Recent advances in bioelectrochemical approaches for sustainable environmental remediation

Abstract

The degradation of landscape ecosystems due to anthropogenic activities has led to the emergence of innovative ecological remediation strategies. Bioelectrochemical systems (BES), which integrate microbiology and electrochemistry, have demonstrated remarkable potential in addressing this challenge. BES technologies—including microbial fuel cells (MFCs) and microbial electrolysis cells (MECs)—simultaneously facilitate environmental remediation and resource recovery. This review explores recent advances in BES, focusing on the fundamental principles underlying microbial electron transfer, the role of advanced electrode materials, and the optimization of operational parameters to enhance system performance. Furthermore, the review highlights the successful application of BES in remediating polluted water bodies, soils, and sediments, while emphasizing their integration with landscape management practices to restore ecosystem functions. Innovations in reactor design and the incorporation of nanomaterials have enhanced the efficiency and scalability of BES for field applications.
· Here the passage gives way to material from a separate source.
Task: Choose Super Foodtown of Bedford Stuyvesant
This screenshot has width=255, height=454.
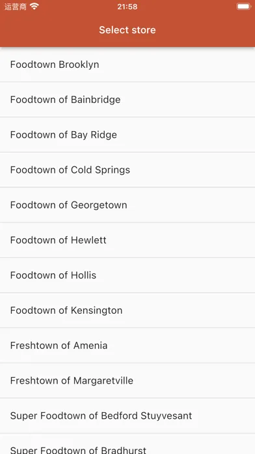Action: 128,416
By fostering interdisciplinary collaboration across electrochemistry, microbial ecology, and materials science, this review advocates for the adoption of BES as a sustainable and multifunctional approach to ecological remediation. As BES technology progresses toward large-scale implementation, addressing technical challenges, optimizing system configurations, and refining regulatory frameworks will be essential for maximizing ecological benefits and promoting sustainable landscape management.